V2 Validating mousetracking

May 01 Experiments

First mouse-tracking experiment with transitions and rewards revealed on hover. Simple behavioral analyses suggest that the hovers provide some signal about planning, but not in exactly the way we expected.

Methods¶

full experiment demo

take N steps in an undirected graph to maximize reward
reward and transition functions change every trial
hover over a state to reveal both its reward and connected states

Procedure¶

introduce graph and how to move
collect each of the four possible rewards {-10, -5, 5, 10} once
ternary choice trials to check image/reward learning
- each block has two trials where each possible reward (besides the very worst) should be chosen (six trials total)
- the choice always include the next best reward, e.g. for a 5-best-trial, the choice set would be {-10, -5, 5} or {-10, 5, 5}
- repeat with randomly generated choice sets until perfect performance, or fail out of experiment after 5 blocks
introduce multi-step
check that they understand they can go back to a previously visited state
practice trials with fully revealed graph
start varying transition function from trial to trial
introduce hidden rewards/transitions and hovering to reveal
three full practice rounds
32 main trials, which are analyzed

Results¶

Example trials¶

This is showing the 30th trial from each participant, at approximately real-time speed. You can click on the gifs to expand and watch from the beginning. You can view all trials ✨here✨.

We begin by addressing the two main planned analyses from the grant. Then we consider the data from a broader perspective.

N.B.

I’m using “fixation” to refer to a period of time when a person is hovering over one of the states (similar for “fixating” a state)
P01 is participant 1; P01-T01 is the first (non-practice) trial for participant 1

Are decisions sensitive to search?¶

In the current draft of the grant, we predict: (1A) People’s fixations should be predictive of the choices they make. Does this hold in the mouse hovering data?

tl;dr

Search is certainly predictive of choice, but it’s not clear how it affects choice; the relationship is not as we predicted. The bidirectional causual relationship between consideration and intention complicates things.

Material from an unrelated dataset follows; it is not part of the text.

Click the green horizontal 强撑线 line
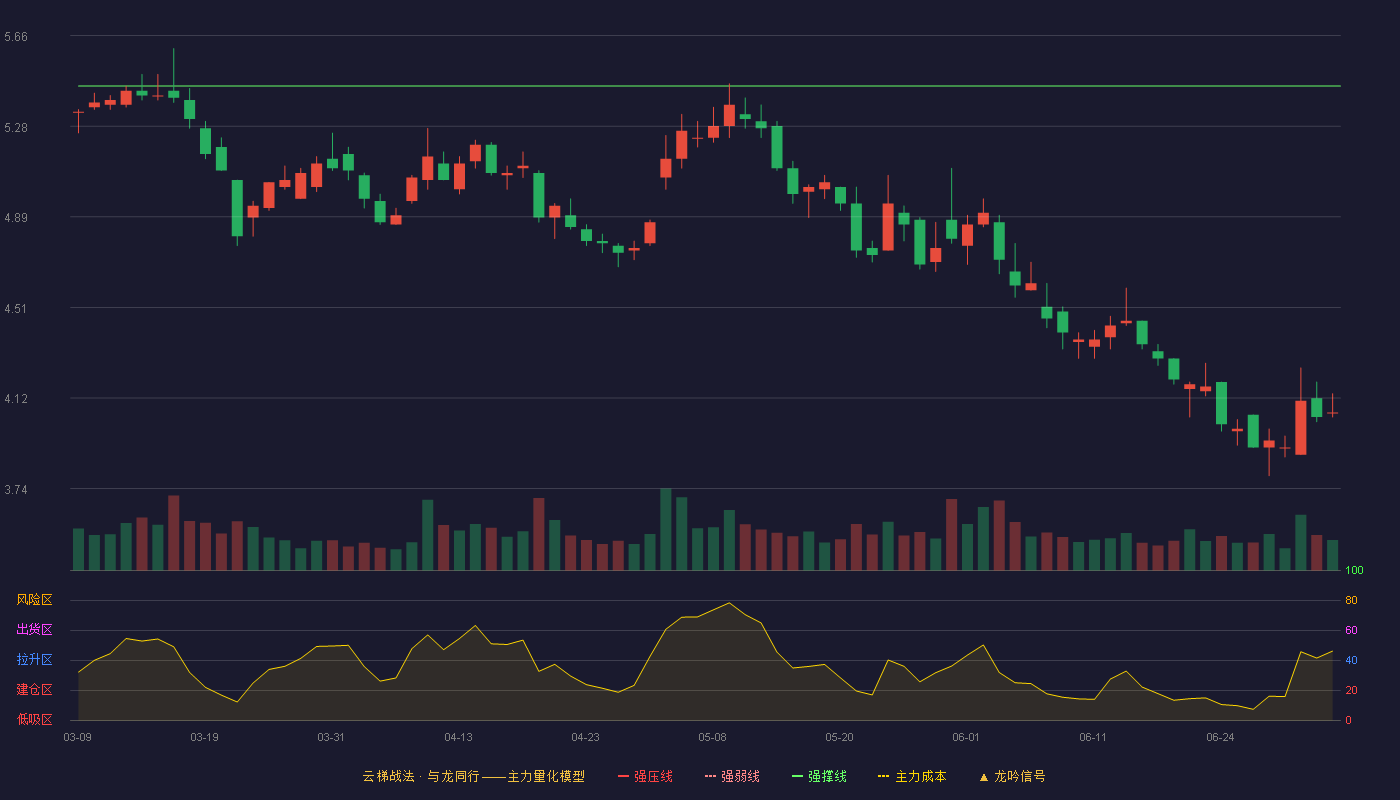(709, 86)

Probability of visting a state by interaction of reward and fixation¶

Intuitively, people’s decisions should be more influenced by rewards associated with fixated (vs. un-fixated) states. However, If we take this literally, it is necessarily true because you can’t possibly visit a state without first hovering over it. Thus, we exclude “fixations” that immediately preceed a click. That is, we predict visiting a state based on whether the state was previously considered.

Logistic regression: visited ~ reward * previously_considered

Term	Est.	S.E.	z val.	p
reward	2.077	0.450	4.618	p < .001
previously_considered	2.303	0.503	4.578	p < .001
reward:previously_considered	-0.352	0.462	-0.763	p = .445

We see a strong main effect of fixation on path choice: people are more likely to visit states that they have looked at previously. However, there is no interaction with reward. You’re more likely to visit a state that you considered previously regardless of its reward.

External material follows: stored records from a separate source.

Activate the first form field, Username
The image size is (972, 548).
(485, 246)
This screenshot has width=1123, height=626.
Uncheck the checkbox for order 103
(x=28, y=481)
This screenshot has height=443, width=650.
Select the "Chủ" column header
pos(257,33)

Interaction of reward and proportion fixation time¶

The above result could potentially be explained by people’s tendency to fixate every state. What if we use a continuous measure of attention? Looking at the proportion of fixation time, we see an even stronger version of the same thing. States that receive a lot of attention are likely to be visited regardless of their reward.

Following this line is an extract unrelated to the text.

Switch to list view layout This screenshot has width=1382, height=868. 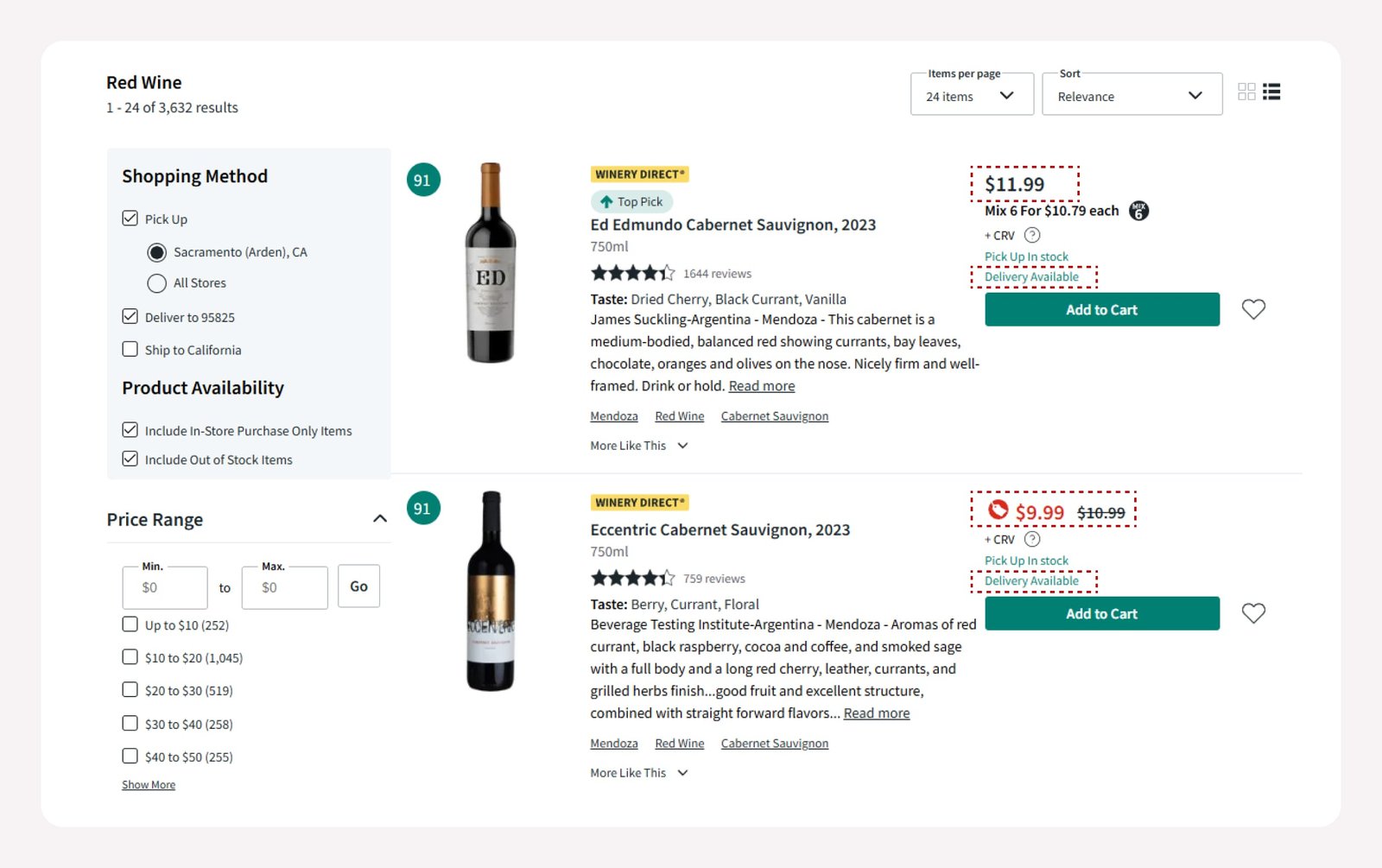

Logistic regression: visited ~ reward * prop_fixated

Term	Est.	S.E.	z val.	p
reward	1.732	0.351	4.939	p < .001
prop_fixated	31.033	2.290	13.549	p < .001
reward:prop_fixated	-1.387	2.306	-0.602	p = .547

Possible explanation¶

What’s going on here? One possible explanation is that people consider courses of action that they intend to take. That is, there is a bidirectional relationship between the current plan and the search process. This prevents us from getting a clean measurement of the effect of search on choice. It seems that the tendency to consider paths that you already intend to take is so strong that this washes out the other causal direction (consideration × value → intention).

flowchart LR
Value --> Consideration
Consideration --> Intention
Intention --> Consideration
Value --> Intention
Intention --> Choice

Is search directed towards rewarding states?¶

tl;dr

Yes. People are less likely to continue searching down a path ending in a negative reward. And when they do switch paths, they tend to switch to higher-value ones.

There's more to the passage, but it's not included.